### Problem requirements
Restate word for word the lines below that run from the one holding "This screenshot has height=437, width=582." through the one holding "Task: Open the Current Status panel", inclusive. Pictures don't belong in the copy.

### Available data

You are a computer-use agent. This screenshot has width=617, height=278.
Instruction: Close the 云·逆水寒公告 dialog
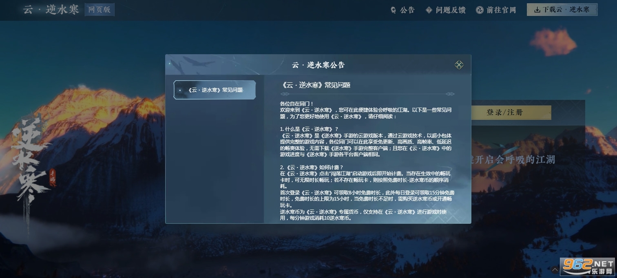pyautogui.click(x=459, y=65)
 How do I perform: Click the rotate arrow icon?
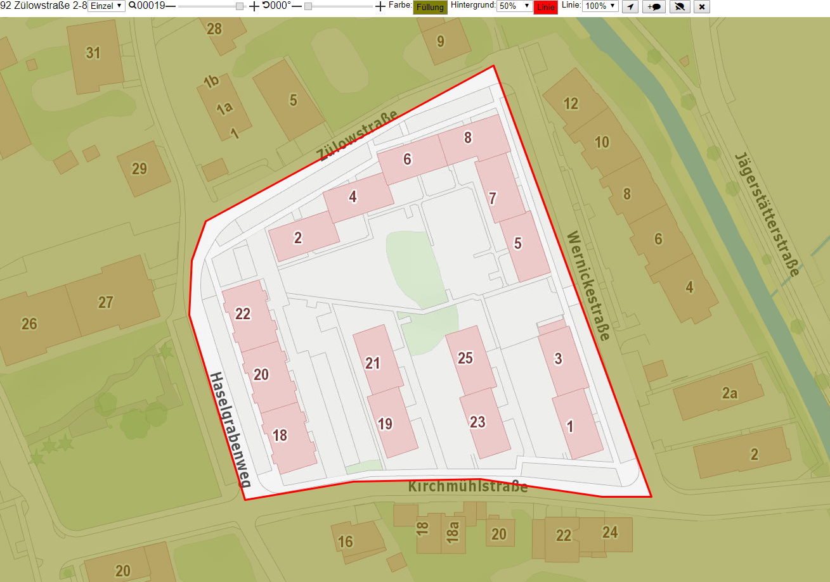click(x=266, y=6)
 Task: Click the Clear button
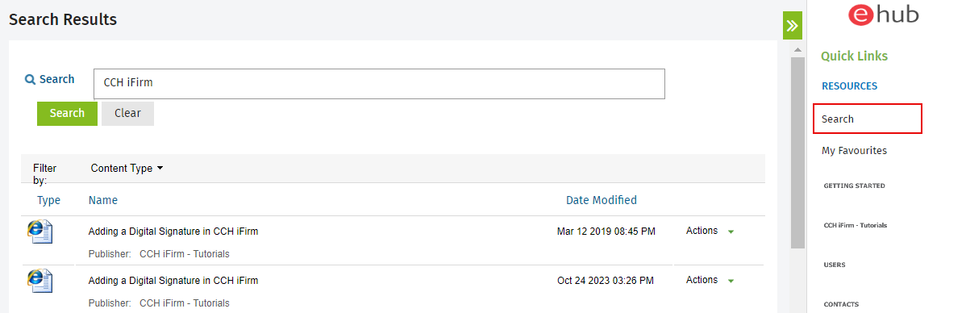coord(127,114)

...

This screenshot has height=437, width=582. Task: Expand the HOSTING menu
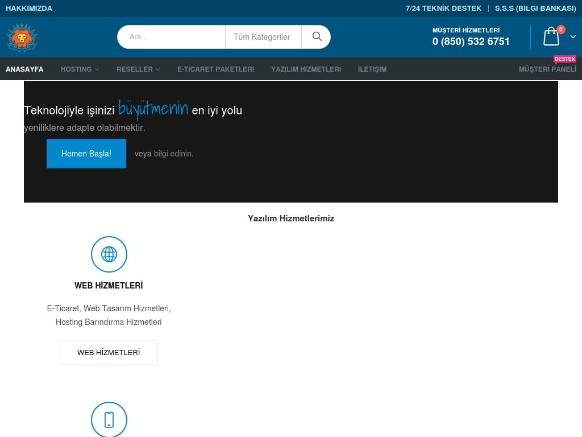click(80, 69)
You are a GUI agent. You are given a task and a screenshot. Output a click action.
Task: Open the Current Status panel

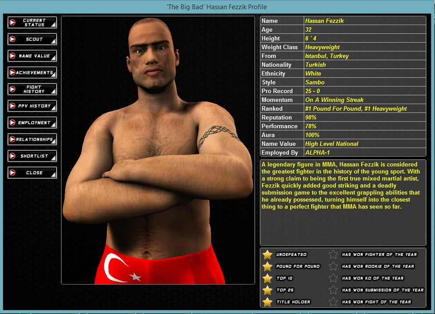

### Answer to this problem
This screenshot has height=437, width=582. Task: Expand the HOSTING menu
click(80, 69)
You are a GUI agent. You are given a task and a screenshot. Output a click action.
Task: Open the Current Status panel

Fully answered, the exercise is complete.